The goal of the workshop was to bring together investigators who have made important contributions to the understanding and treatment of spinal cord injury. The timing was appropriate, as important advances in clinical and basic research have been made in the past several years, and public awareness of spinal cord trauma has been heightened by Reeve's injury.

The spinal cord, extending from the base of the brain to approximately the level of the waist, is the pathway for communication between the brain and the body. Through this communication pathway, the brain receives information about the internal and external environment.

Sensory organs in muscles and skin provide information about position, touch and temperature, as well as painful, potentially dangerous stimuli from almost all other organs. Most important, the brain sends information to muscles that make possible, for example, locomotion (walking and running), reaching, fine hand movements and control of breathing.

The spinal cord is encased within the segments of the bony spine like a cable protected by a series of rigid rings

interconnected so as to allow flexibility. Despite its protective covering, the cord can be injured by violent movement, which can cause rupture of the ligaments interconnecting the bony segments, rupture of discs interposed between these bony segments or fracture of the bony segments themselves.

Fractured fragments, ruptured disc, or displacement and loss of alignment of the bony rings causes crushing of the delicate spinal cord, which can then be severed, partially severed or bruised.

During the past decade, scientists have learned that bruising alone can cause serious problems. Bruising of the spinal cord produces a sequence of events that can cause permanent injury, and this kind of injury can continue for at least several hours after the moment of impact has passed.

This secondary injury happens because toxic substances, normally released by cells in very small amounts, flood the liquid spaces between cells after injury, and at these high concentrations, these toxic substances are capable of spreading permanent injury to neighboring uninjured cells.

Devising new drugs to combat this process was a major topic considered at the NIH workshop.

Considerable progress already has been made. An established steroid, methylprednisolone, has been shown to be effective in reducing injury.

In a study, subjects were randomized so that half of the more than 400 patients enlisted received this drug at very high concentrations, while the other patients received the best standard therapy. The results of this study, reported in 1990 in the New England Journal of Medicine, indicated, however, that there was only a relatively narrow window for successful intervention: less than eight hours after impact.

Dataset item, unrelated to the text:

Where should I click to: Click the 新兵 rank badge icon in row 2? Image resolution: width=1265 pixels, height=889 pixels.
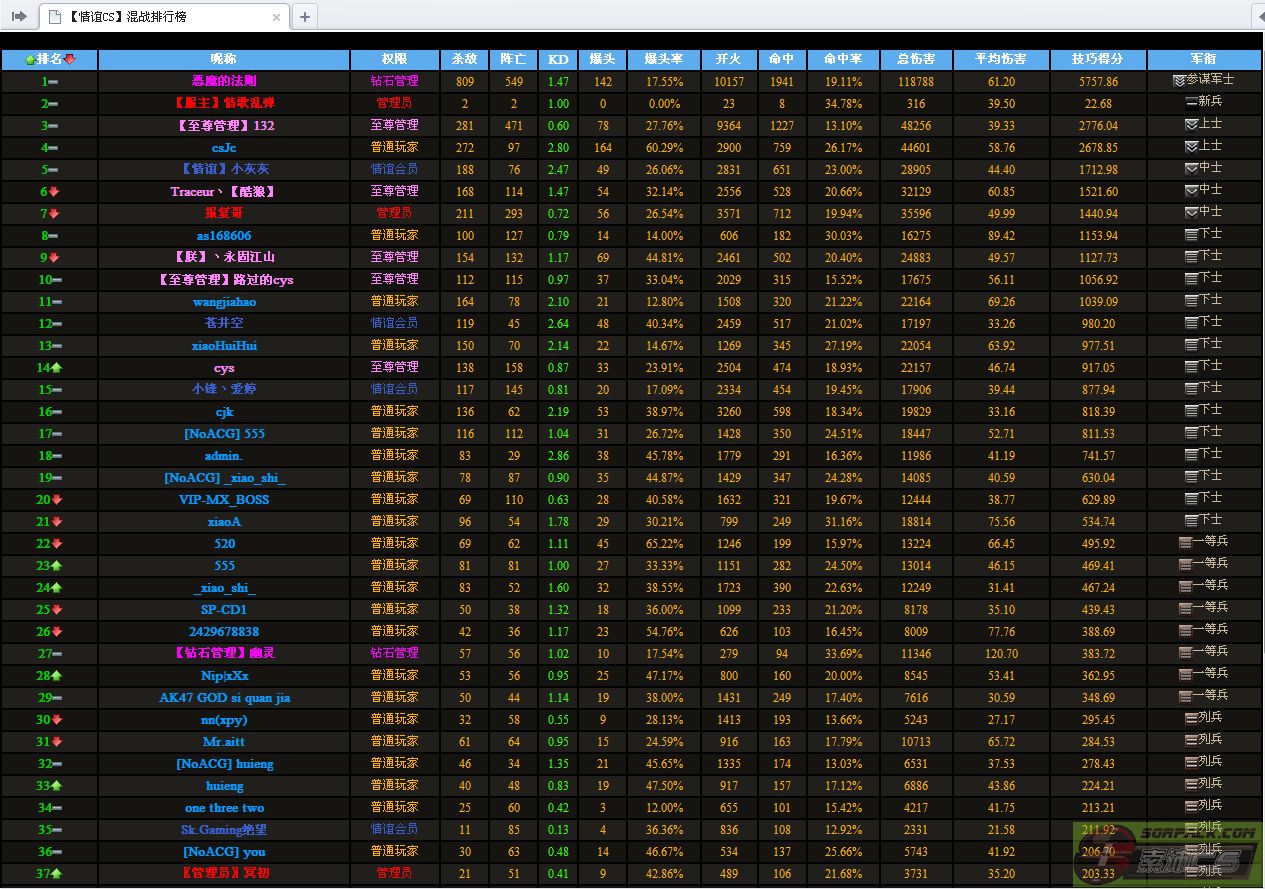pyautogui.click(x=1190, y=102)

The time for other treatment may also be critical. It is important for injured individuals to reach a trauma treatment center as soon as possible after a spinal injury. To this end, citizens of Maryland benefit from our state's highly organized and efficient Emergency Medical System. Investigators are now in search of an even more effective drug.

Also promising is a study recently reported in the journal Science, showing that an experimentally severed spinal cord could regenerate nerve fibers across the transection, provided that specialized cells as well as newly discovered growth factors were transplanted into the gap. Injured rats not only regenerated RTC nerve fibers but regain their ability to walk. Considerable discussion at the workshop was devoted to this idea.

Another important area of research considered by workshop participants was the use of neuronal implants that can deliver highly coordinated electrical stimulation to the spinal cord or to the affected muscle.

Researchers agreed that there is a pressing need for more clinical studies to test new drugs and novel approaches such as neural regeneration, growth factors and transplantation, and electronic implants.

While the future now seems promising with regard to more effective therapies, no discussion of traumatic injury would be complete without a reminder that many of these injuries are preventable and that all of us must take responsibility for safety.

Howard M. Eisenberg, M.D., is professor and head of the Division of Neurosurgery at the University of Maryland School of Medicine. He also is director of the Program in Trauma at the R. Adams Cowley Shock Trauma Center.